Economic policy and growth: short-term problems – no excuse to ignore long-term challenges

RUSSIA ECONOMICS - Report 28 Oct 2020 by Evgeny Gavrilenkov and Alexander Kudrin

Rosstat reported that Russian industry was down by 2.9% in 9M20 and by 5.0%y-o-y in September. Manufacturing was flat y-o-y in 9M20 and down by 1.6% in September, while mining posted a 10.0% and 6.5% y-o-y contraction in 9M20 and in September alone, respectively. The results do not look too bad, and it seems likely that the mining sector can resume y-o-y growth in 2Q21 unless another production-cut deal with OPEC takes place. The y-o-y growth in manufacturing may turn positive as early as 1Q21 as well, but this growth is not expected to be strong (i.e., well above statistical errors) until April.

The CBR and the Ministry of Finance have been able to tackle short-term challenges associated with the pandemic and support the ruble, keep the domestic money markets table, run the budget with a relatively small deficit and avoid a deep GDP contraction. However, long-term problems, such as the consistently slow economic growth, have not been addressed. On the contrary, these measures drove the problem deeper as providing broad support to the economy always means aiding chronically inefficient businesses (the efficient ones most likely did not need this support).

* Assuming no major deterioration in the pandemic situation, the 9M20 statistics do not challenge our view that Russia's GDP may contract by less than 4% this year. Next year the Russian economy is expected to rebound by around 3% or slightly more, which will mean that Russia’s long-term growth trajectory will remain sluggish as it turned to be since 2013 when the economy grew by 1.8% amid the $110/bbl oil price.

* External factors alone should not be blamed for Russia’s unimpressive economic performance as there is enough room to improve economic policy. One such macroeconomic policy tool is the fiscal rule, which in some cases can have an ambiguous impact on the economy, as apart from budgetary expenditures and domestic liquidity flows, it inevitably affects the exchange rate, while the latter affects the economy in a broader sense.

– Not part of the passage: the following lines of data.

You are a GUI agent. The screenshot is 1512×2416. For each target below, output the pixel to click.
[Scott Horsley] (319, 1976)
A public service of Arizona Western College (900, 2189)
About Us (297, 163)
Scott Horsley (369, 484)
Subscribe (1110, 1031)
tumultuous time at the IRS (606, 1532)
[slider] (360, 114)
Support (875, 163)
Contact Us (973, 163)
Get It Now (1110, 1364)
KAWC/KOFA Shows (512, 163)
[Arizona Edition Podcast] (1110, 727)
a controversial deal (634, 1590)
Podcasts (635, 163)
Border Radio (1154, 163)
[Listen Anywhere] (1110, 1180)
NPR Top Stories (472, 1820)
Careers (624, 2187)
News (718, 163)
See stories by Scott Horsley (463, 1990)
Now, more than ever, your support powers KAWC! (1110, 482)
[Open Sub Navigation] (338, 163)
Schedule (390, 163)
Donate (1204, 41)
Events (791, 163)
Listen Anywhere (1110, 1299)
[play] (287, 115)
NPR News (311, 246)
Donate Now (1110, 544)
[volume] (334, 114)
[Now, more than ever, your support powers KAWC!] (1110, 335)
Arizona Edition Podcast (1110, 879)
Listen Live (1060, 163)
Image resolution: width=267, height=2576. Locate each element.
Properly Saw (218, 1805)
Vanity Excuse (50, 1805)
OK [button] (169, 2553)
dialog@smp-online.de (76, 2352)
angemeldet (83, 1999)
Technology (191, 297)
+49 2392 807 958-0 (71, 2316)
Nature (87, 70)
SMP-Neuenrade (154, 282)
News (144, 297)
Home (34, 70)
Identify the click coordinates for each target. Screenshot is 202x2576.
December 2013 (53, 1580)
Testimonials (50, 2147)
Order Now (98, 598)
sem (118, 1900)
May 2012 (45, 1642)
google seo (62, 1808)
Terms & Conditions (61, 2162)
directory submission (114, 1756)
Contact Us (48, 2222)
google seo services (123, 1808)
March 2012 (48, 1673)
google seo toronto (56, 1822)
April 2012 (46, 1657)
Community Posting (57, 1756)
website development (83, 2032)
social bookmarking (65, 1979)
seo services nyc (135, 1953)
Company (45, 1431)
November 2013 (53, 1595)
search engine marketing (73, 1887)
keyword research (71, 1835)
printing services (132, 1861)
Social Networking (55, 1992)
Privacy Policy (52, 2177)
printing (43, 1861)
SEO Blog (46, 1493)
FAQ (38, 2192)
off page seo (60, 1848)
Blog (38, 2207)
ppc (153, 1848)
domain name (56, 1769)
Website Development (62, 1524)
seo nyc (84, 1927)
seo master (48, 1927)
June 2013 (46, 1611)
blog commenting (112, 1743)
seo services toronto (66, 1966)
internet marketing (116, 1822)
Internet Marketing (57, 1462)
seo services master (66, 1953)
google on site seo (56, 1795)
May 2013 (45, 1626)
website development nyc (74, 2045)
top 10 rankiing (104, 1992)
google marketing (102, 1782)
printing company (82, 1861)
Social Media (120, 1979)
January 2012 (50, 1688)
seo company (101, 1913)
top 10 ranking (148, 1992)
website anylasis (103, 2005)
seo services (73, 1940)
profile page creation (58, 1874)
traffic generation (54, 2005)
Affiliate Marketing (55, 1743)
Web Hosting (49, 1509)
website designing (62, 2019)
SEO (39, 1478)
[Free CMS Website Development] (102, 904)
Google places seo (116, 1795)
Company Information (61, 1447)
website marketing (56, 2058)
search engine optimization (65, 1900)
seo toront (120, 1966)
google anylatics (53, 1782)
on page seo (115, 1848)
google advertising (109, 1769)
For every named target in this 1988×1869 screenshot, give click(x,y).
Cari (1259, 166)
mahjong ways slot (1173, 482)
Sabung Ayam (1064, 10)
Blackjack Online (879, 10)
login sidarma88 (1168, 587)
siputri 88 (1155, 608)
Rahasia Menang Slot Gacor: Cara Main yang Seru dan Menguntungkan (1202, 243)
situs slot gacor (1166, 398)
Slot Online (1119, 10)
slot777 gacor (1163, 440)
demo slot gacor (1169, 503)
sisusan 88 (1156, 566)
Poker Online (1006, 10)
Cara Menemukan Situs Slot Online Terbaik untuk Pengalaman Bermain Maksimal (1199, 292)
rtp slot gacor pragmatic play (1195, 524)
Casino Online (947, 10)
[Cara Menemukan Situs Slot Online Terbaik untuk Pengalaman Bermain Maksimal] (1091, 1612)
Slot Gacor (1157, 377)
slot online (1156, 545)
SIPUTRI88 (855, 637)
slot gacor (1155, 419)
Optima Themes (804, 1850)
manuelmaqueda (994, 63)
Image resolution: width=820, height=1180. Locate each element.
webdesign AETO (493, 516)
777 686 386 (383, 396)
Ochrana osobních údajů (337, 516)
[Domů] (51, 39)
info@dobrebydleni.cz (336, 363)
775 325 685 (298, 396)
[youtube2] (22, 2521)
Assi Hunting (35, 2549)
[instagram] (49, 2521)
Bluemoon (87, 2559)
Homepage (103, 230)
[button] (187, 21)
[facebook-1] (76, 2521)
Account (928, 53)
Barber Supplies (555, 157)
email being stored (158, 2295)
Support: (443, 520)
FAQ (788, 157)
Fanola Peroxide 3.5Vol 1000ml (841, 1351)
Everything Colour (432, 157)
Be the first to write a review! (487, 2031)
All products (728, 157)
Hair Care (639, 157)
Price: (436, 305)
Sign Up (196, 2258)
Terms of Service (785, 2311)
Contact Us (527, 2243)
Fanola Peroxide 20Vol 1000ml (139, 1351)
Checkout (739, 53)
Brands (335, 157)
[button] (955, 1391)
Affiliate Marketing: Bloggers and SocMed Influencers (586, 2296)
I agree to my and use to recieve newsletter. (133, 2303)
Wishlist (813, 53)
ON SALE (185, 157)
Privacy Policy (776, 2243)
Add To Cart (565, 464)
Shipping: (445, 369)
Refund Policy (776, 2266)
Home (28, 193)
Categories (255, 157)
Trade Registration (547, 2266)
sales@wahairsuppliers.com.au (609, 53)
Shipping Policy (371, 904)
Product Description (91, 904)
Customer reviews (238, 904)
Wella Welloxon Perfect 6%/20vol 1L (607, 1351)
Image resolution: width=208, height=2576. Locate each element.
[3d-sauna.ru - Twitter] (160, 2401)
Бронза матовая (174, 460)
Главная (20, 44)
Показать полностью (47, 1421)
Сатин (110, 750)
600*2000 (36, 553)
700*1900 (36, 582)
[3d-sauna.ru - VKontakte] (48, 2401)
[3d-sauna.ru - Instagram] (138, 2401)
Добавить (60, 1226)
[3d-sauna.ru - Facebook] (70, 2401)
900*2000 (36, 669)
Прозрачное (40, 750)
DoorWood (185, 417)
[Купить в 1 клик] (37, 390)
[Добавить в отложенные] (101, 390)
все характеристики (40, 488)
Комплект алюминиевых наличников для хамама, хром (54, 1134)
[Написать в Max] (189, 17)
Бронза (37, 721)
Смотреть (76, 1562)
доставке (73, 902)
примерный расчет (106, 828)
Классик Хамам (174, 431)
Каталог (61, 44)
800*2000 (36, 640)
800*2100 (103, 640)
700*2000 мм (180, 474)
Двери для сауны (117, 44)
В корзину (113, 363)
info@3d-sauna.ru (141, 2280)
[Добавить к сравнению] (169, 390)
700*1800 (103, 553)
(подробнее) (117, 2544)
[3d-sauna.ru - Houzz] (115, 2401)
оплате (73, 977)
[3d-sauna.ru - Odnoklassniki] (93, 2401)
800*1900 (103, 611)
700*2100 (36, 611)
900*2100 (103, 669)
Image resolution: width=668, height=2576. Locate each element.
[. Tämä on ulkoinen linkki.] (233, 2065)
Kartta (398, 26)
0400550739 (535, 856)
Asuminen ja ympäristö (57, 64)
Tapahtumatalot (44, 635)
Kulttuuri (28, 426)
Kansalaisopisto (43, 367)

* Keeping the ruble on the crutches of FX interventions meant artificially inflated imports, which contracted less than exports. It narrowed the trade surplus and the current account, forced the authorities to support the ruble even more and reduced growth potential in some sectors.

* Other measures, such as subsidizing interest rates (for certain segments of small and medium businesses, for car purchases, or on mortgages) effectively means providing budgetary support for banks, which are reluctant to reduce interest rates as much as the CBR reduced the key rate. Consumer lending rates on average remain in double digits, which means rates are artificially and unreasonably high for those who do not claim support from the government.